*EXERCISE INPUTS*
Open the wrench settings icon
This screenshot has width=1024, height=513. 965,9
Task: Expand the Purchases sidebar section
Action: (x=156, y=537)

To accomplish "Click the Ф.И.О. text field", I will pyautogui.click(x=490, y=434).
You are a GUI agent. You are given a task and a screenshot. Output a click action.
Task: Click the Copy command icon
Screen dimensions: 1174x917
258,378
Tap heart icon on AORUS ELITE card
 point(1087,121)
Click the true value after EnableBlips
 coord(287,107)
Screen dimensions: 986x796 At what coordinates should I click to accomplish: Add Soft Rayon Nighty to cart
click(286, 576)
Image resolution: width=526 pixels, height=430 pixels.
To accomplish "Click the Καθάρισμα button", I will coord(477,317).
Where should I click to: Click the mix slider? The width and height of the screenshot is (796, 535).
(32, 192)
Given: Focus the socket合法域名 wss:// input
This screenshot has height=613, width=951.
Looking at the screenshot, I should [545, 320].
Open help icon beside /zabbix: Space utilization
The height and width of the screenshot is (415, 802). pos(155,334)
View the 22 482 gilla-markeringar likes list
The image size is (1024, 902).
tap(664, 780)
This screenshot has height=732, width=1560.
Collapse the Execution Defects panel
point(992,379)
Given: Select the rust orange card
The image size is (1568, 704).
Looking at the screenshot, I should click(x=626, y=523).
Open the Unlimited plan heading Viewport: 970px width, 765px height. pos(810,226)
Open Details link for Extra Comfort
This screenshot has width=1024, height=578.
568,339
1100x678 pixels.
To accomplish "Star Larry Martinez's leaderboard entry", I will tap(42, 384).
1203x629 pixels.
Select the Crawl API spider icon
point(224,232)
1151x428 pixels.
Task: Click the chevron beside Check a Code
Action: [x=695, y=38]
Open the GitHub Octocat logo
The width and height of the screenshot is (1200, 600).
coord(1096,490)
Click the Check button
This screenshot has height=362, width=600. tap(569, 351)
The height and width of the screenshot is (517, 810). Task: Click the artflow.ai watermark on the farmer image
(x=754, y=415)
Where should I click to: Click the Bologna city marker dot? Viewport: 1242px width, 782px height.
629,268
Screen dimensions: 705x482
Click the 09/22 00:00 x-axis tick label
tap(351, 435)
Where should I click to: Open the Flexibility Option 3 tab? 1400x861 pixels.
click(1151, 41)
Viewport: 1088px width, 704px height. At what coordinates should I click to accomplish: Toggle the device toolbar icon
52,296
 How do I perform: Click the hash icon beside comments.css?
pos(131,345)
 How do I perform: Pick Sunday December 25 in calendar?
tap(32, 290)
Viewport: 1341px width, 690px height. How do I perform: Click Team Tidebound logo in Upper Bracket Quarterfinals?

*PROBLEM DESCRIPTION*
From the records above, copy only the lines starting with the line that holds "Open help icon" and going on through the line that holds "Given: Select the rust orange card", exactly as written.

*OUTPUT OF THE TASK*
Open help icon beside /zabbix: Space utilization
The height and width of the screenshot is (415, 802). pos(155,334)
View the 22 482 gilla-markeringar likes list
The image size is (1024, 902).
tap(664, 780)
This screenshot has height=732, width=1560.
Collapse the Execution Defects panel
point(992,379)
Given: Select the rust orange card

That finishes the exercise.